Economists Linda Cohen and Roger Noll find that political considerations are so pervasive that publicly funded energy research and development has historically been a hopeless endeavor. In their review of the matter published some time ago for the Brookings Institution (tellingly titled The Technology Pork Barrel), they concluded:
The overriding lesson from the case studies is that the goal of economic efficiency – to cure market failures in privately sponsored commercial innovation—is so severely constrained by political forces that an effective, coherent national commercialization R&D program has never been put in place. The internal incentives within government organizations, the absence of a financial bottom-line, and the difficulty of measuring output work together to produce inefficiencies in government.
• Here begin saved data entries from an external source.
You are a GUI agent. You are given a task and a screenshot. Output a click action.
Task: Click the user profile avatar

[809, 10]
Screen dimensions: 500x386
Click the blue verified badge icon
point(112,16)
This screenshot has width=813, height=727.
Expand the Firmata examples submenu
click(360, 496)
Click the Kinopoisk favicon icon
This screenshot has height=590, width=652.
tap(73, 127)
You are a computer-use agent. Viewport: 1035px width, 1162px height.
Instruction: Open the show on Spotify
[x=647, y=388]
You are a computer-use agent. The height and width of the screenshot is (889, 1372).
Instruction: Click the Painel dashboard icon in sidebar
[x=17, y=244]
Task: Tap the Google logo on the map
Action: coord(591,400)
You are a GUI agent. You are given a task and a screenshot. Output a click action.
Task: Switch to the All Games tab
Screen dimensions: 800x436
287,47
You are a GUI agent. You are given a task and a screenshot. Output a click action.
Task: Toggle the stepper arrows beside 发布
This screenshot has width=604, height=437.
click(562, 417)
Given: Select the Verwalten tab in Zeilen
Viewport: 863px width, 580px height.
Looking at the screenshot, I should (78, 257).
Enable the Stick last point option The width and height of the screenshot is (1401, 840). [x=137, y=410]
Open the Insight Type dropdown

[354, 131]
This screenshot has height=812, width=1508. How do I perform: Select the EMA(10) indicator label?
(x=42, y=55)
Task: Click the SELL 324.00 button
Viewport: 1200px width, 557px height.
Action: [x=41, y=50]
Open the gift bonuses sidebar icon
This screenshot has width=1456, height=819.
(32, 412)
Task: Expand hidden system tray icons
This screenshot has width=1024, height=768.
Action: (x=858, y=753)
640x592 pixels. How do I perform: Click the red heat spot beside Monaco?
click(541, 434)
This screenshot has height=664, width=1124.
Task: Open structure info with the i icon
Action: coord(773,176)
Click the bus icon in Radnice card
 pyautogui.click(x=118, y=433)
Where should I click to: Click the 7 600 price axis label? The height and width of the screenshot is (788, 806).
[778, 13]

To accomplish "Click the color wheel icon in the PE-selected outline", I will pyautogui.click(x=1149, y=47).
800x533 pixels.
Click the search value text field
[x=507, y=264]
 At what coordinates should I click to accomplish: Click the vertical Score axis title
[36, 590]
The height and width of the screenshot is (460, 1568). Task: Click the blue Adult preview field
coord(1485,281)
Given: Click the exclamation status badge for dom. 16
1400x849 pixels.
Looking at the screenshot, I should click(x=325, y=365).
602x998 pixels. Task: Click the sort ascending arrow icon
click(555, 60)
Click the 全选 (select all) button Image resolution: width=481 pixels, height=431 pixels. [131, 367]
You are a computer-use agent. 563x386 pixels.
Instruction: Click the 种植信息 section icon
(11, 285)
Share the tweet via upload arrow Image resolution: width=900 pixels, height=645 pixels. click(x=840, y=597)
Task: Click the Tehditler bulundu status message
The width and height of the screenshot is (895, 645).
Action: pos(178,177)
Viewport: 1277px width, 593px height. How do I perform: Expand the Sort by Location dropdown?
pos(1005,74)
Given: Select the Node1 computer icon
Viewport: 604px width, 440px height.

Fourth and finally, what evidence do we have that underinvestment in energy is a more serious problem than underinvestment in some other sector of the economy? Even if a clean energy bank could identify meritorious projects and fund them accordingly, money dedicated toward that end might be better spent elsewhere. For instance, if proponents of the clean energy bank are correct that a general “credit freeze” has starved meritorious clean energy investments of needed funds, the same complaint could be made for nearly every other sector of the economy. Given that public funds are not unlimited – even in the age of Obama – we need evidence that the economic gains that might be secured by a clean energy bank are greater than those that might be secured from loans and subsidies to other sectors of the economy.
Conclusion
Hence, while it is likely that a clean energy bank could in theory improve economic efficiency by using federal tax dollars to support suboptimally funded clean energy investments, it is extremely unlikely to do so in practice. Past experience bears this out. There is absolutely no evidence – none! – that public expenditures on non-defense energy R&D has ever produced economic gains on balance. As Thomas Lee, Ben Ball Jr., and Richard Tabors put it in a review of energy policy for the Harvard Business Press:
The experience of the 1970s and 1980s taught us that if a technology is commercially viable, then government support is not needed; and if a technology is not commercially viable, no amount of government support will make it so [emphasis in the original].
So what arguments are being forwarded by proponents to convince us that, this time, we can overcome the theoretical difficulties associated with a clean energy bank and the desultory results from previous stabs at this sort of thing? None whatsoever. The public case for the bank is divorced from any real consideration of the nature of the market failures allegedly at issue, any awareness of the dynamics that often lead to government failure to correct the same, any attempt to wrestle with past experience, or for that matter, any grown-up conversation at all. See, for instance, these utterly vapid arguments for the bank from John Podesta. All we hear are naked assertions about clean energy technologies being underfunded and off to the races we go with a government program that will right all wrongs and cure all ills because government, after all, has built roads and canals, established the TVA, won WWII, and created the Internet.
There is always the possibility that sheer chance will result in some public dollars going to worthwhile energy enterprises. But blind luck and politics is about the only thing that the bank has going for it.
Nice piece Jerry. One other factor is the track record of government picking “winners” only to find out later that the winner is in fact a “loser.” Somewhat similar to your second factor, but technology based rather than investment-attractiveness based.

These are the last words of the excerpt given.